Abstract: Drug-drug interactions (DDIs) are a common cause of adverse drug events. In this paper, we combined a literature discovery approach with analysis of a large electronic medical record database method to predict and evaluate novel DDIs. We predicted an initial set of 13197 potential DDIs based on substrates and inhibitors of cytochrome P450 (CYP) metabolism enzymes identified from published in vitro pharmacology experiments. Using a clinical repository of over 800,000 patients, we narrowed this theoretical set of DDIs to 3670 drug pairs actually taken by patients. Finally, we sought to identify novel combinations that synergistically increased the risk of myopathy. Five pairs were identified with their p-values less than 1E-06: loratadine and simvastatin (relative risk or RR = 1.69); loratadine and alprazolam (RR = 1.86); loratadine and duloxetine (RR = 1.94); loratadine and ropinirole (RR = 3.21); and promethazine and tegaserod (RR = 3.00).

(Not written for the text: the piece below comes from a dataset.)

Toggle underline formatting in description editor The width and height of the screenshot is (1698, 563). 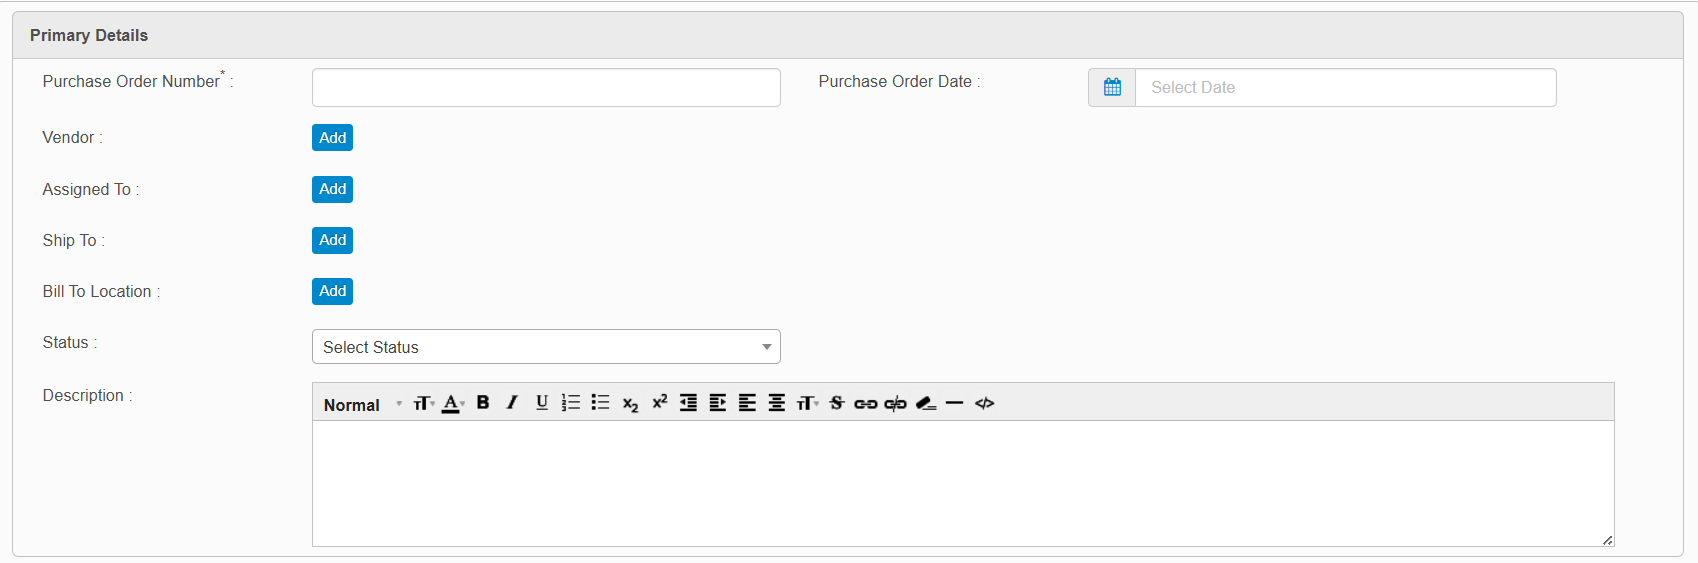click(541, 403)
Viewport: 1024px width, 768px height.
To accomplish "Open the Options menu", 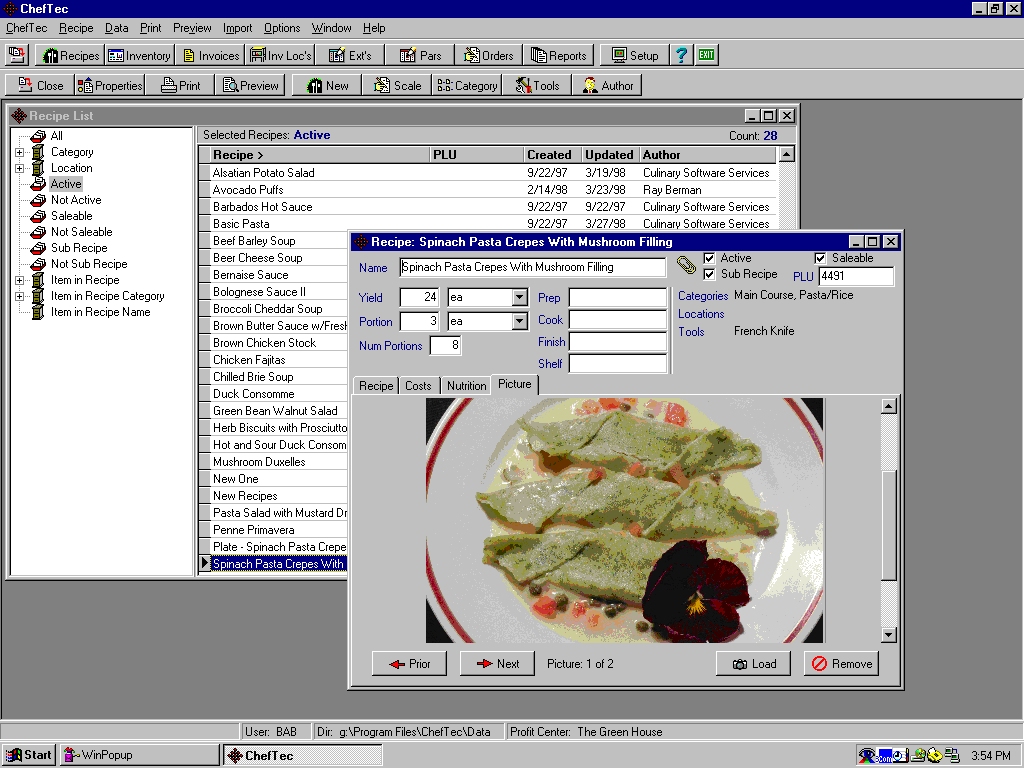I will click(281, 28).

When taken together, each drug pair showed a significantly increased risk of myopathy when compared to the expected additive myopathy risk from taking either of the drugs alone. Based on additional literature data on in vitro drug metabolism and inhibition potency, loratadine and simvastatin and tegaserod and promethazine were predicted to have a strong DDI through the CYP3A4 and CYP2D6 enzymes, respectively. This new translational biomedical informatics approach supports not only detection of new clinically significant DDI signals, but also evaluation of their potential molecular mechanisms.